18 Solicitor-General’s Reference (No 1 of 2020) [2020] NZCA 563.
19 Perry v Police [2015] NZHC 2810.
20 At [34].
Brewer J was indeed the very question Judge Harding asked of himself in the present case at paragraph [23] of his judgment.21
[17] In concluding that Mr Kumar’s explanation with regard to when he had begun drinking was not credible, Judge Harding effectively put to one side both whether Mr Kumar was slurring his words at the time and the breath alcohol result, which as his Honour specifically noted, was not admissible. Likewise, his Honour’s finding that Mr Kumar’s bloodshot eyes could not have come from his work in an orchard, while clearly a finding that was open to him given Mr Kumar’s evidence he had not worked at the orchard for a week, does not assist with when Mr Kumar commenced drinking.22
[18] Instead the sole basis articulated for rejecting Mr Kumar’s explanation was that based on his Honour’s experience Mr Kumar’s blood alcohol result of 182 “within not very long at all”23 after downing a double whiskey was simply not credible.24
[19] Although Ms Haszard raised concerns regarding Judge Harding’s reliance on his own experience, there is ample authority to support such an approach in assessing his credibility as a witness. In Kilroy v R, Moore J found there was no issue with the credibility finding made by the District Court Judge where one of the factors relied on had been the Judge’s “own knowledge, as an experienced criminal judge”.25 Likewise, Heath J, in Tamati v Police, noted that “while experience does not confer upon any Judge some special ability to divine whether a person is or is not telling the truth, experience is a good starting point for evaluating competing evidence in context”.26 Given these authorities I am satisfied Judge Harding was entitled to utilise his experience to assess the plausibility of Mr Kumar’s explanation in the context of the explanation provided, and go on to reach the conclusion that Mr Kumar’s explanation was not credible.
21 See [9] above.
22 At [30].
23 At [31]. I note that no information as to the timing of the blood test has been put before me on appeal.

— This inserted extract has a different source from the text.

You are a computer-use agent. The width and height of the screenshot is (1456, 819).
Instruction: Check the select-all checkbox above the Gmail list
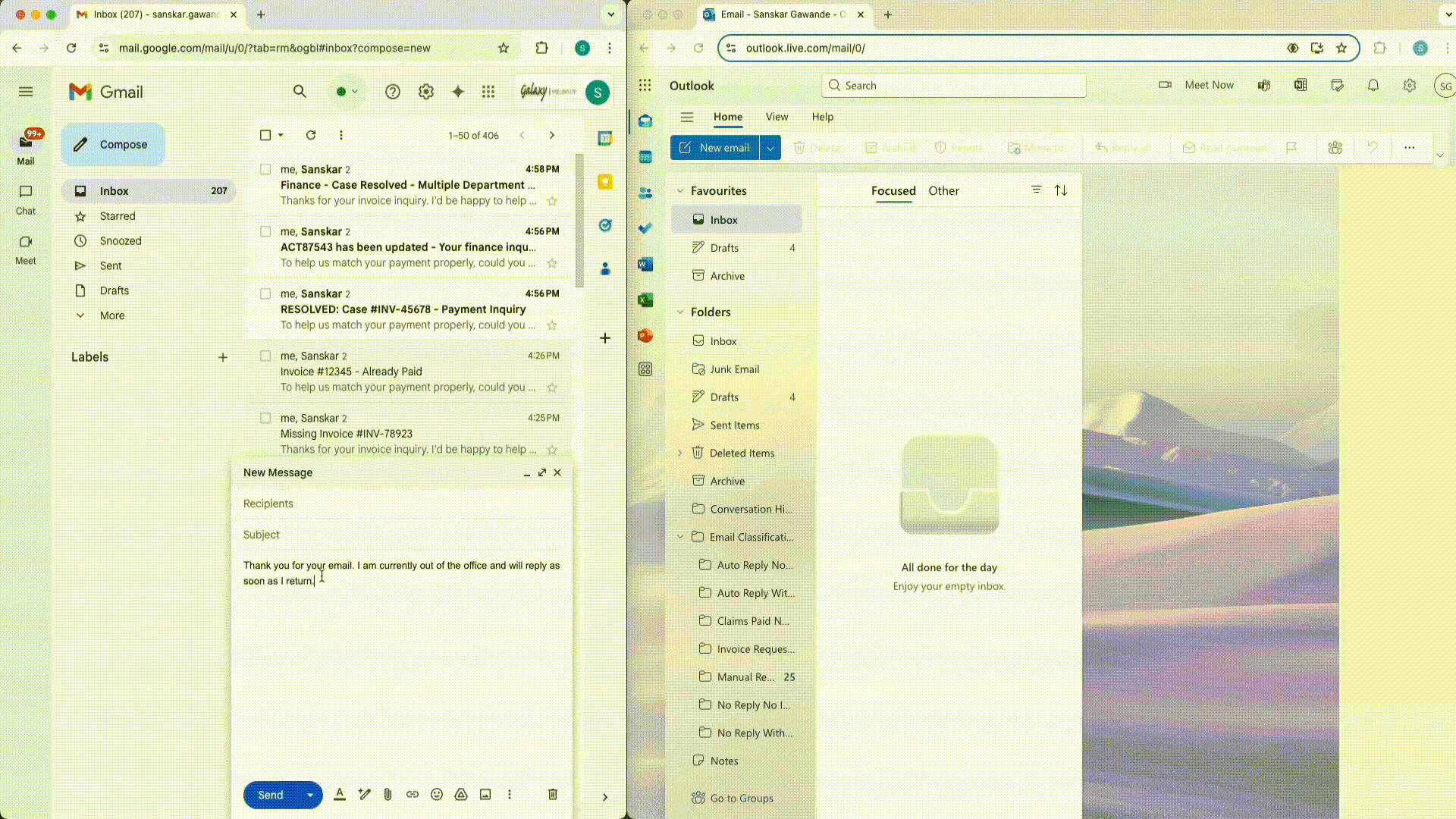[x=265, y=134]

24 At [31], [32] and [33].
25 Kilroy v R [2016] NZHC 2115.
26 Tamati v Police HC Hamilton, CRI-2011-419-54, 25 August 2011 at [33].

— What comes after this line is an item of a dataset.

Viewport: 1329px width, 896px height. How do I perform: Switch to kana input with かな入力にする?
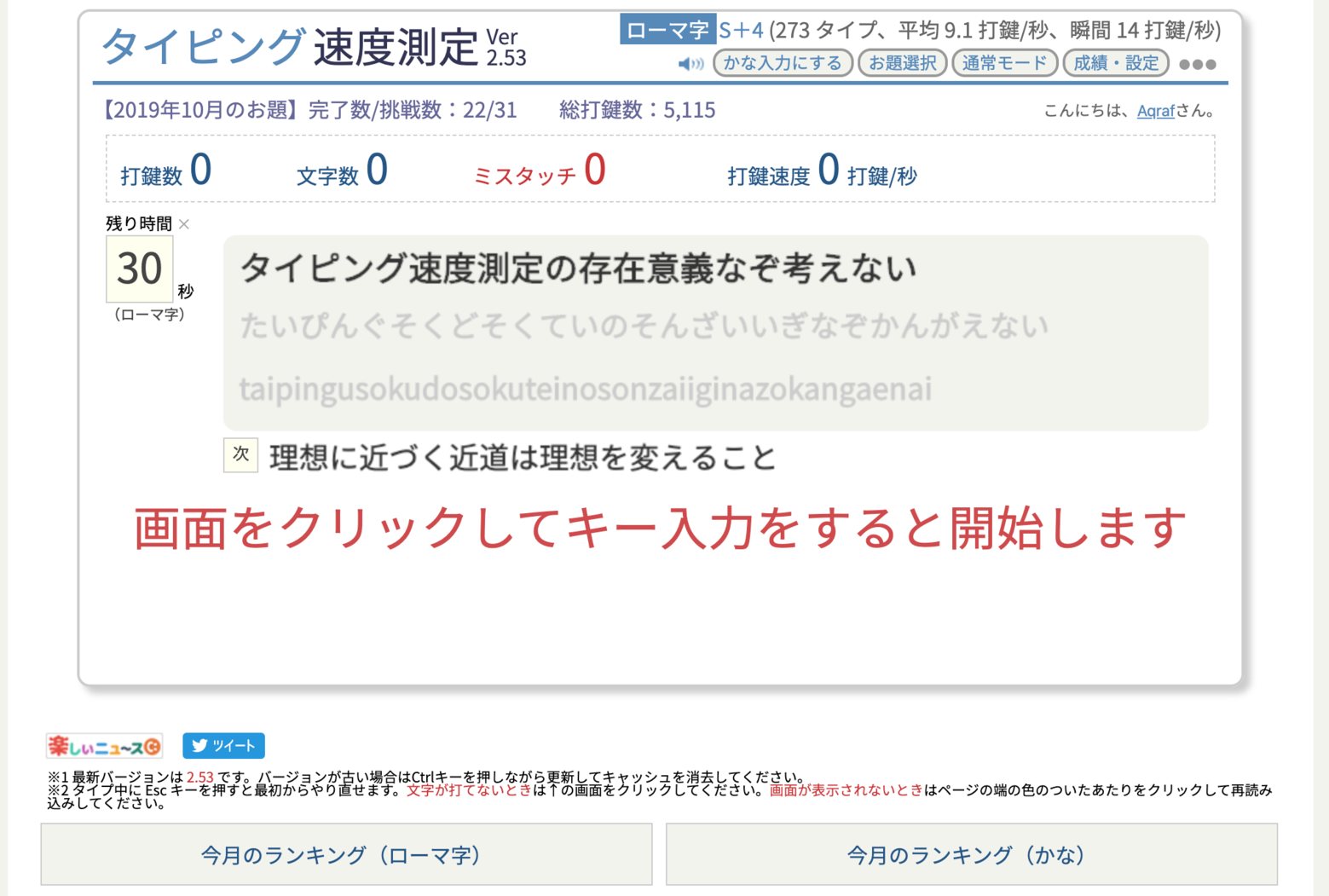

[20] As already noted, once it was established that Mr Kumar was affected by alcohol at the time of driving, s 77(2) of the Land Transport Act allows the Court to presume the level of alcohol in Mr Kumar’s blood at the time of the offence was the same as that in the blood test taken some time later. In reliance on that presumption and having rejected Mr Kumar’s explanation it was therefore available to Judge Harding to find the charge made out.
[21] The final concern raised by Ms Haszard, that Judge Harding did not consider that the alcohol in Mr Kumar’s blood system may have concentrated over time is also not relevant. The presumption in s 77 specifically addresses the blood alcohol level that can be attributed to the defendant and therefore once Mr Kumar’s explanation had been rejected such an inquiry did not have to be taken any further.
Decision
[22]The appeal against conviction is dismissed.